Putting calories on a package and telling people to run for their food isn’t giving them relative information that’s beneficial. 

It’s weird and rude and shaming and insinuates that you have to earn the food you eat. 

What if someone can’t run or walk as the labels suggest? Are they not entitled to eat that chocolate bar, then? Yuck. How do they know exactly how much exercise I personally need to eliminate those calories? Why do I even want to burn off all of those calories, anyhow? Are they just trash?

Shudder.

I don’t even want to think about how many people who  are predisposed to eating disorders – both under and over eating, will be triggered by these labels. Wow. And although this is a relatively small subset of the population, is this really necessary for anyone?

 

While calories are a useful unit of measure, we take them too literally. All calories aren’t created equal, and I’ve written this post about that so I won’t get into it too much here. Let me just say that calories are metabolized differently based on their source, our genetics, and probably our gut bacteria. There are plenty of higher-calorie foods that are nourishing.
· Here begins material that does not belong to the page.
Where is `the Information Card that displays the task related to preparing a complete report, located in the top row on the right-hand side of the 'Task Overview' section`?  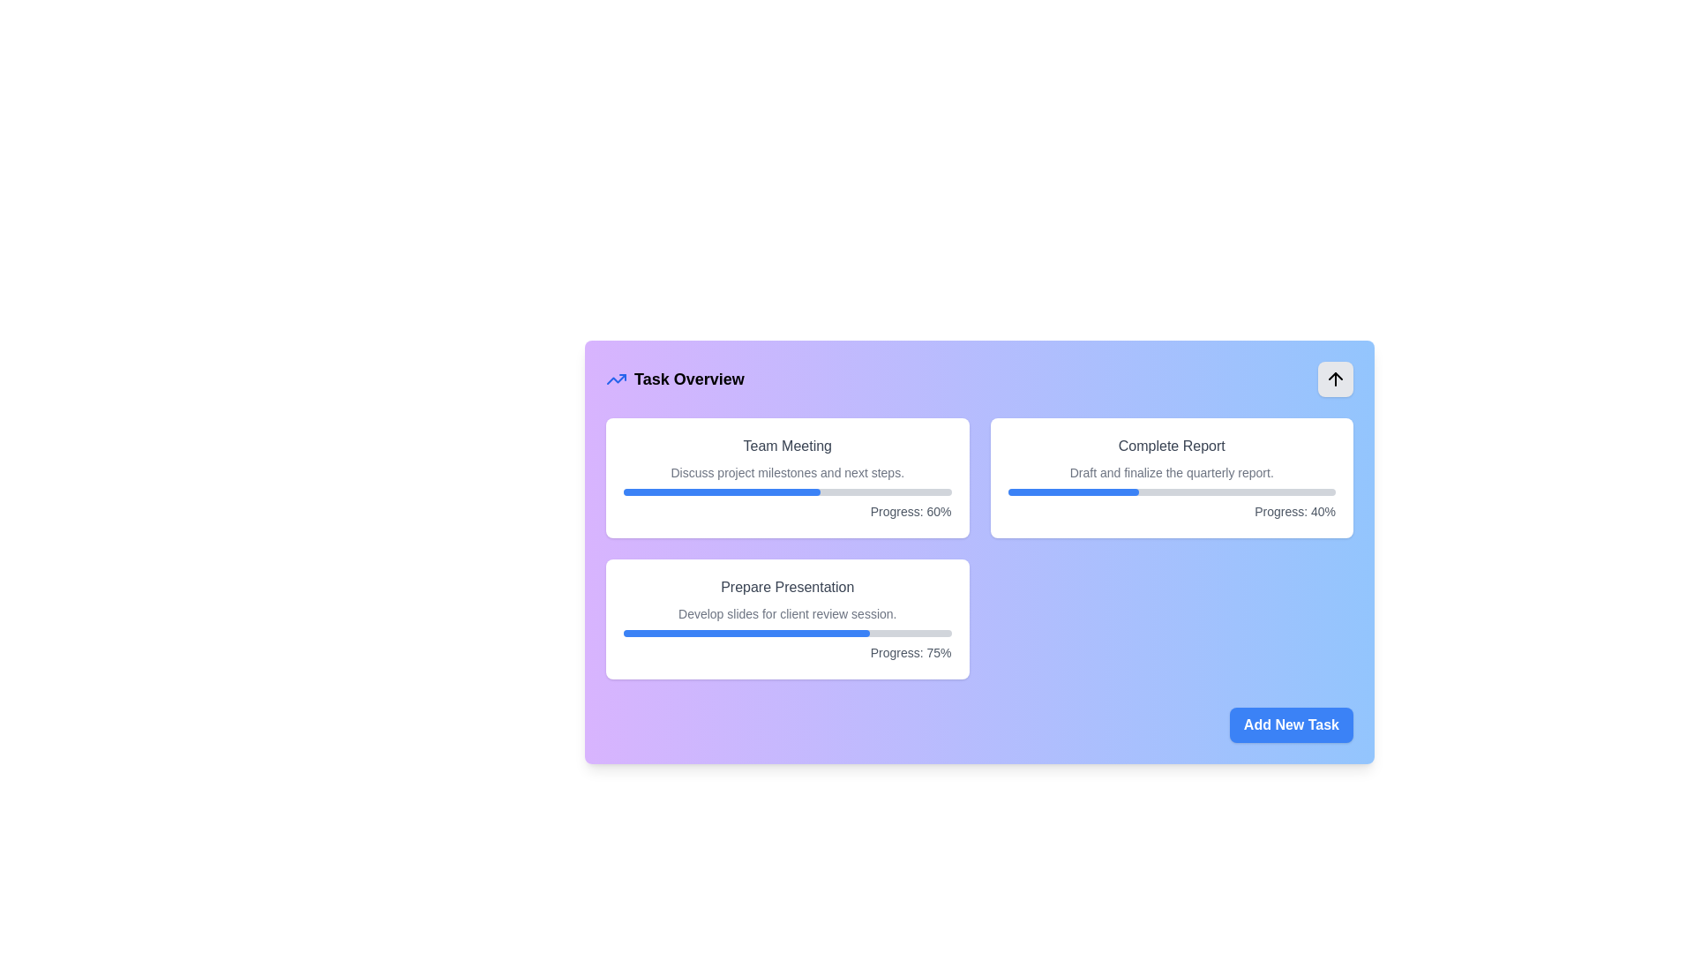 the Information Card that displays the task related to preparing a complete report, located in the top row on the right-hand side of the 'Task Overview' section is located at coordinates (1172, 478).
Calorie labels are often off by 20% each way, and that being said, how about food that has no labels? Do we not need to exercise those off?

Who decides which foods are fit for a PACE label? Are we going to slap that shit on everything, or just pizza, chocolate muffins, and foods that a random someone determines are ‘bad’ for us? How about ‘junk’ foods that are lower in calories but just as ultra-processed? 

 

What seems so cut and dried is suddenly becoming a lot messier.

 

This seems like a great place to say that just because someone is overweight doesn’t mean they’re sedentary and need to go for a run. Please.
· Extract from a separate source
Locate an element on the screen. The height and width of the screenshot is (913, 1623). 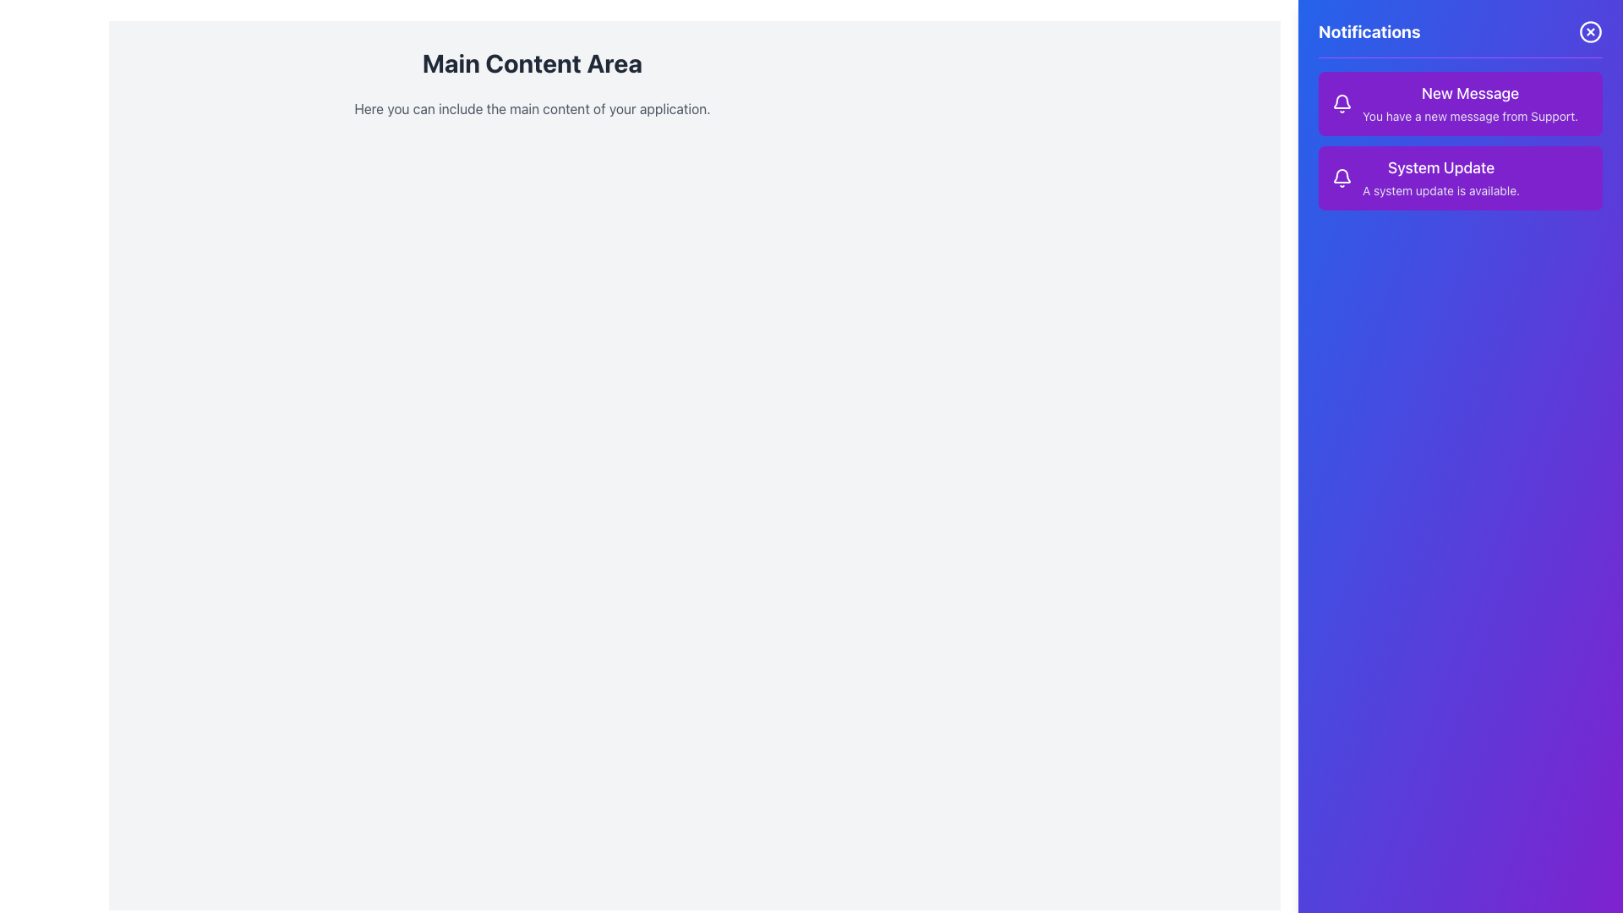
the 'New Message' text label located at the top of the notification card in the 'Notifications' panel on the right side of the interface is located at coordinates (1469, 94).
Add all of that to the fact that you shouldn’t be exercising to burn off food, because your body doesn’t work that way. Studies show that exercise alone isn’t really a great tool to lose or maintain weight, although PACE labels suggest that it is. 

That line of thinking feeds into one of the biggest mistakes I see people make with exercise: they use it as a tool to burn off their perceived dietary transgressions aka any and all foods that they regret eating. 

That fucks up their relationships with food AND their body AND exercise. A three-fer! 

 

It usually happens like this:

We eat something that we think is ‘bad’ for us. For example, that chocolate bar with the PACE label above. 

We exercise to ‘burn off’ the calories we’ve eaten in the chocolate bar. If we eat several chocolate bars, we exercise more and more, because CALORIES.

Exercise isn’t fun when you’re using it like that, it’s a punishment. It also becomes a currency with which you pay for eating. Except eating is normal and healthy and doesn’t need to be earned.

When we overcompensate for all of that chocolate by dragging our ass to the gym and exhausting ourselves, we get super hungry, which leads to eating and a lot of times overeating….which leads to exercise, which by now you hate, to shape your body, which isn’t responding to your workouts because of course it isn’t, so you’re pissed off at that too. 

AHHHHHH!

STOP!

 

Here’s the best tip I got from the incredible SuperfitHero: 

Right?

Move your body to be healthy, not as a punishment.

Last but not least, FOOD IS NOT CALORIES. FOOD IS FOOD. It’s meant to nourish us, not to be obsessively burned off.

My prediction? People will become blind to the labels and eat whatever they want anyhow. Human nature, and all. 

Food shaming people with labels isn’t going to impact obesity.

Changing the system in the many, many ways it requires, might.